Ignacio Quevedo Romero¹, Andrea Carrasco², LAURA HURTADO NAVARRO³, PABLO PELEGRIN VIVANCOS³, SANTIAGO CUEVAS GONZÁLEZ³

(1) dep. cirugia digestiva, endocrina y transplante de organos abdominales. unidad de inflamación. IMIB, 30204, España (Región de Murcia)
(2) BioMedical Research Institute of Murcia (IMIB-Arrixaca), España (Región de Murcia)
(3) CIRUGÍA DIGESTIVA, ENDOCRINA Y TRASPLANTE DE ÓRGANOS ABDOMINALES, IMIB-Arrixaca, España

Kidney diseases remain a worldwide public health problem characterized by sustained inflammation. Inflammasome has recently emerged as crucial regulators of renal inflammation. In particular, the NLRP3 inflammasome, is involved in the activation of caspase-1 and the maturation of IL-1β and IL-18, which have been strongly associated with diabetic nephropathy. DJ-1 is a redox-sensitive chaperone with reported antioxidant and anti-inflammatory properties in the kidney, in part due to the regulation of transcription factor Nrf2, which regulates the expression of several antioxidant genes. The 20 amino acid (aa) peptide ND-13, is a new experimental treatment that consists of 13 highly conserved aa from the DJ-1 sequence and a TAT-derived 7 aa sequence that helps in cell penetration.

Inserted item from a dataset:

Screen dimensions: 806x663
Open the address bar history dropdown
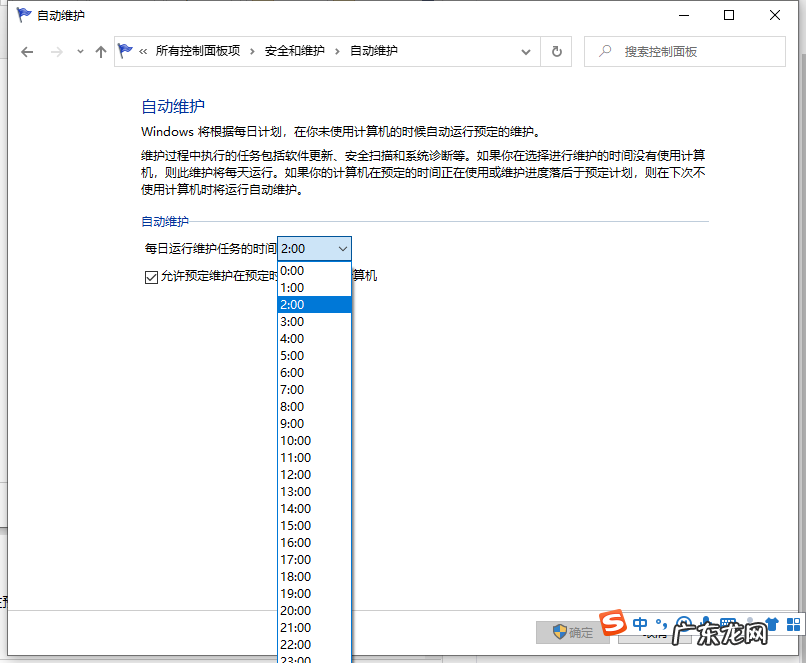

In this study, we determined NLRP3 inflammasome activation in mouse bone marrow macrophages and peripheral blood mononuclear cells (PBMCs) of diabetic nephropathy patients and the capacity of Nrf2 inducers to attenuate inflammasome activation. Mouse bone marrow macrophages were stimulated with LPS/ATP and treated with Bardoxolone (1µM), an Nrf2 inducer, and ND-13 (1µM) for 24 hours. PBMCs isolated from the blood of controls patients, patients with diabetes, and patients with diabetes and renal disease were cultured in vitro and stimulated with LPS/ATP.

The IL-1β concentration in the medium increased by the stimulation of the NLRP3 inflammasome by LPS/ATP, and decreased in macrophages pre-treated with Bardoxolone (65.07±26%,n=4, P<0.05) but not in macrophages pre-treated with ND-13. Concentration-response curve demonstrates the capacity of Bardoxolone to inhibit NLRP3 inflammasome activation by LPS/ATP. Additionally, in presence of H2O2 (100nM), ND-13 (1µM) significantly decreased IL-1β release after NLRP3 activation (88.6±1.2%, n=4, P<0.05), suggesting the capacity of the ND-13 peptide to reduce NLRP3 inflammasome activity under pathological conditions. Compared to controls and diabetic individuals, patients with diabetic nephropathy presented a trend to increase IL-1β release.

All these data point out that inflammasome pre-activation could have a role in the pathogenesis of diabetic nephropathy, that Nrf2 pathway stimulation is a promising approach to decrease immune cells inflammasome pre-activation, and ND-13 could be a new approach to protect the renal damage associated to inflammasome over-activation in renal diseases.